When Marion reached the house, he parked the car behind the house, and then, using a flashlight to light his way, walked around to the front, unlocked the padlock, removed it from the hasp, and let himself in.
He flashed the light around the room. There were no signs of intruders. Standing the flashlight on its end, he took a Coleman lantern from a shelf, filled the tank from a gallon can of Coleman Fluid, pumped it up and got it going. Then he extinguished the flashlight, and carried the Coleman lantern and the can of Coleman Fluid into the bedroom, where he repeated the fueling and lighting procedure for a second Coleman lantern.
He then returned to the front room, where he refueled a Coleman stove with Coleman liquid.
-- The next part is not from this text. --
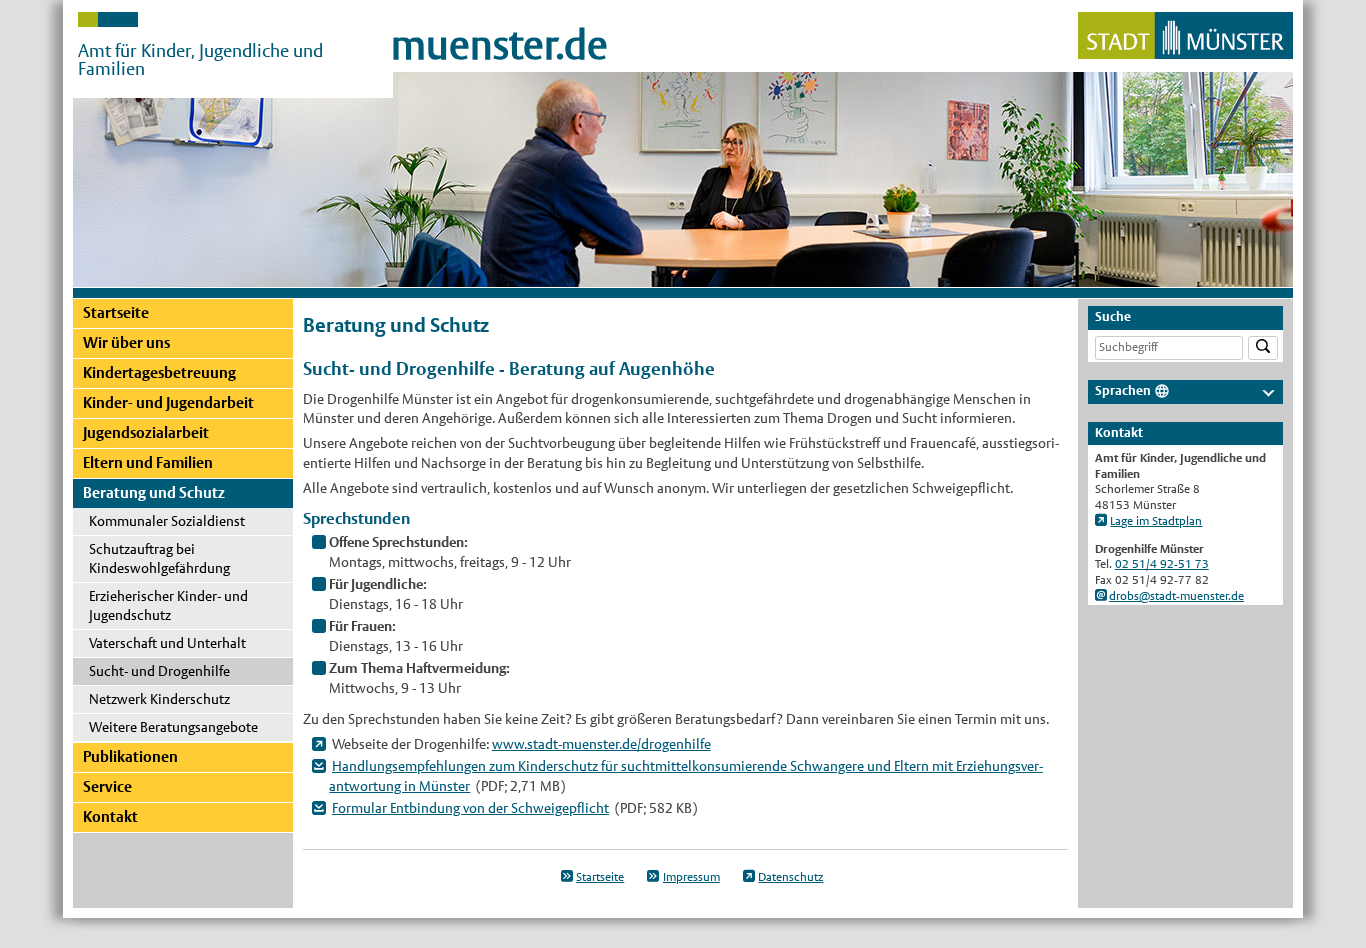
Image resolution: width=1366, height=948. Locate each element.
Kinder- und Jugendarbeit (168, 402)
Unless properly handled, the Coleman lanterns and stoves were dangerous. Marion could not understand why people were blind to that. The newspapers were always full of stories of people who were burned when they tried to refuel lanterns and stoves while they were still hot.
He then went out to the rental car and brought the six detonators into the house. He carefully placed them in a drawer of the dresser in the bedroom, lying them on a bed of work shirts and underwear, for a cushion under them, and then carefully placed more work shirts and underwear on top of them. Marion knew that there was no such thing as being too careful with detonators.
Then he returned to the car again, took his suitcase out of it, and carefully locked it. In the interests of safety, it was better to leave the Composition C-4 right where it was, in the car.
He went into the bedroom, and changed out of his suit and dress shirt into what he thought of as his farm clothes, a flannel shirt, denim overalls, and ankle-high work shoes.
Then he made another trip out to the car, unlocked it, took out the groceries he'd bought just outside of Camden, locked the car again, and carried the groceries into the house.
He pumped up the Coleman stove, got it going, and cooked his supper, a hamburger steak with onions, instant mashed potatoes, lima beans, and coffee. For dessert he had ice cream. It was cold, but no longer frozen, but that couldn't be helped. It was just too much of a nuisance to carry ice to the farm.
After he finished eating, he washed the dishes and the pots and pans and put the garbage into one of the grocery bags. He would take it to the garbage dump in the morning.